Una oficial muy nerviosa empezó a inspeccionar minuciosamente nuestras pertenencias, desmenuzó los sobres que llevábamos, e insistentemente nos preguntaba si llevábamos algunos «—-inos», una palabra que no recuerdo cuyo significado finalmente pedimos que nos aclarara. Ella tampoco sabía muy bien de qué se trataba, pero al final de muchas discusiones concluimos que andaba buscando tubitos Eppendorf, unos pequeños recipientes de plástico, de fondo cónico y con tapadera, en cuyo fondo se puede llevar ADN de forma prácticamente invisible. Nos dimos cuenta entonces de que éramos sospechosos de contrabando de material genético valioso procedente de los biotecnólogos cubanos. Pilar daba explicaciones mientras yo iba montando en cólera e insistía en que la policía hiciera que su jefe contactara con la oficina de Chomin, hasta que caí en la cuenta de que el registro no podía haber sido ordenado sino por el egregio personaje. Cuando estábamos convencidos de que nos dejaban en tierra, nos permitieron subir a bordo en el último momento posible. Al parecer, en los últimos meses se habían fugado, cargados de tubitos con todos sus hallazgos, dos subdirectores del Centro de La Habana: uno no volvió de un congreso en Canadá y el otro se marchó en patera. Por orden de Fidel, los investigadores, cubanos o no, estaban sometidos a estrecha vigilancia.

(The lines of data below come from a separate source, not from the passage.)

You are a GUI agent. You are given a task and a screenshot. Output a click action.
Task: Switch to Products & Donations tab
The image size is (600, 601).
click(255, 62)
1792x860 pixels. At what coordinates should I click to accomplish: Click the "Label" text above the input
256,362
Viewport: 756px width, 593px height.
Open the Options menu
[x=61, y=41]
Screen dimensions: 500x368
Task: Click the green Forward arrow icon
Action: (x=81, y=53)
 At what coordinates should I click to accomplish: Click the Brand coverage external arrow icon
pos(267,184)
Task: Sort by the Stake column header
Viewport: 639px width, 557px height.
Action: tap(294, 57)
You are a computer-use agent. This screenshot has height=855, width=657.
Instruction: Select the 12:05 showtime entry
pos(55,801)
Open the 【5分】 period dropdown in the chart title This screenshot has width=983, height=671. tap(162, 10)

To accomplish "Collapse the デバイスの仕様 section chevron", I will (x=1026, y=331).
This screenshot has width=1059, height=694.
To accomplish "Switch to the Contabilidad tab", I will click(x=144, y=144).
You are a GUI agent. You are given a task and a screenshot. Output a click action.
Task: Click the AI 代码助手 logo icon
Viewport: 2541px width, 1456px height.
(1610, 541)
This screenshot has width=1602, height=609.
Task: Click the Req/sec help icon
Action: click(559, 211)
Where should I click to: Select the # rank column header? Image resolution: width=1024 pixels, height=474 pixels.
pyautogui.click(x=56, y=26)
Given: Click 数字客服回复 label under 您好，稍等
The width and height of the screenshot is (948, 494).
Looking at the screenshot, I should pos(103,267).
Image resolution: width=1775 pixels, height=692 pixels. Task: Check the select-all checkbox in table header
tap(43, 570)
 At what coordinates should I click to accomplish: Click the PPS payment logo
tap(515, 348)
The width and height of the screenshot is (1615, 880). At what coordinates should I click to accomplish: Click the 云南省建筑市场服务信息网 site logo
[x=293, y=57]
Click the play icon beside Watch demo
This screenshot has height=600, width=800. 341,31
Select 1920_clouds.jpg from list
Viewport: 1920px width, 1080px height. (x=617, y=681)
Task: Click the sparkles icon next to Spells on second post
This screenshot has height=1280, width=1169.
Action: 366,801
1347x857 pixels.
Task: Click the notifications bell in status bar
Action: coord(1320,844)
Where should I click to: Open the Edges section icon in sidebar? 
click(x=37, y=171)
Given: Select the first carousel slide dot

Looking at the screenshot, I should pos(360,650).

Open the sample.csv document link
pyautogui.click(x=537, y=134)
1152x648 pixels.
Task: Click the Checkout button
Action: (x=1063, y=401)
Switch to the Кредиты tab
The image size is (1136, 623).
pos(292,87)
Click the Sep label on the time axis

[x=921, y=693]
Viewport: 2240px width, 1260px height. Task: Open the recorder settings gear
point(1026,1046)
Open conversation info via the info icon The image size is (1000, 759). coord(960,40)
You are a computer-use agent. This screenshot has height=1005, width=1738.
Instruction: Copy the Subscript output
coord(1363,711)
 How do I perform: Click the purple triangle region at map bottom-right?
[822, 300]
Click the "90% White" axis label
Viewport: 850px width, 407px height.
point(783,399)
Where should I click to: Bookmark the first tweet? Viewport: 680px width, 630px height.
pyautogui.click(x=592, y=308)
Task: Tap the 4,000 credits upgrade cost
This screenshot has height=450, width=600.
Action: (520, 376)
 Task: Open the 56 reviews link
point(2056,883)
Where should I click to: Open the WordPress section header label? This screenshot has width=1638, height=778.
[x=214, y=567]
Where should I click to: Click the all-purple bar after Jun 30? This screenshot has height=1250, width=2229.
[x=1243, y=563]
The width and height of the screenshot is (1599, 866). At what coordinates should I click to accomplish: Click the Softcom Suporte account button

Nada más volver me lancé a leer vorazmente el libro Persona non grata, de Jorge Edwards, y allí, no faltaría más, aparecía el compañero Chomin, como secretario personal de Fidel, acompañando a éste, por ejemplo, hasta el límite de las aguas jurisdiccionales en el barco en que Allende vuelve a su país después de su conocida visita a Cuba. Si hubiera leído antes el libro, tal vez no me hubiera creído muchas de las incidencias que en él se cuentan.

En este mismo blog ya he contado el caso de los espías chinos que fueron sorprendidos cuando intentaban sacar de Estados Unidos semillas avanzadas que habían robado en los campos experimentales de algunas de las principales empresas del ramo. Entre los detenidos con las manos en la masa estaban el presidente y el jefe de investigación de la principal empresa china de semillas. El fiscal sólo logró la condena de los actores secundarios, pero los directivos y el Gobierno chino, que permite la venta de variedades robadas, se libraron de ser condenados. Ahora parece que China ha llegado a la conclusión de que, dados los riesgos del robo de propiedad intelectual ajena, lo mejor es comprarla. En efecto, hace unas semanas ha caído en manos de capital chino una de las mayores empresas de semillas.

A finales de los años ochenta, mi universidad vendió la licencia exclusiva de dos de mis patentes y la transferencia de material biológico a una multinacional con sede en Basilea. Cuando quise acordar, mi interlocutor residía en Carolina del Norte, después de dos grandes fusiones empresariales. Para cuando me comunicaron la expiración de las patentes, la empresa se había fusionado y cambiado varias veces de nombre y parece que volvía a tener sede en Europa. No sé qué habrá sido de mi material biológico, pero no me sorprendería que hubiese acabado en Pekín.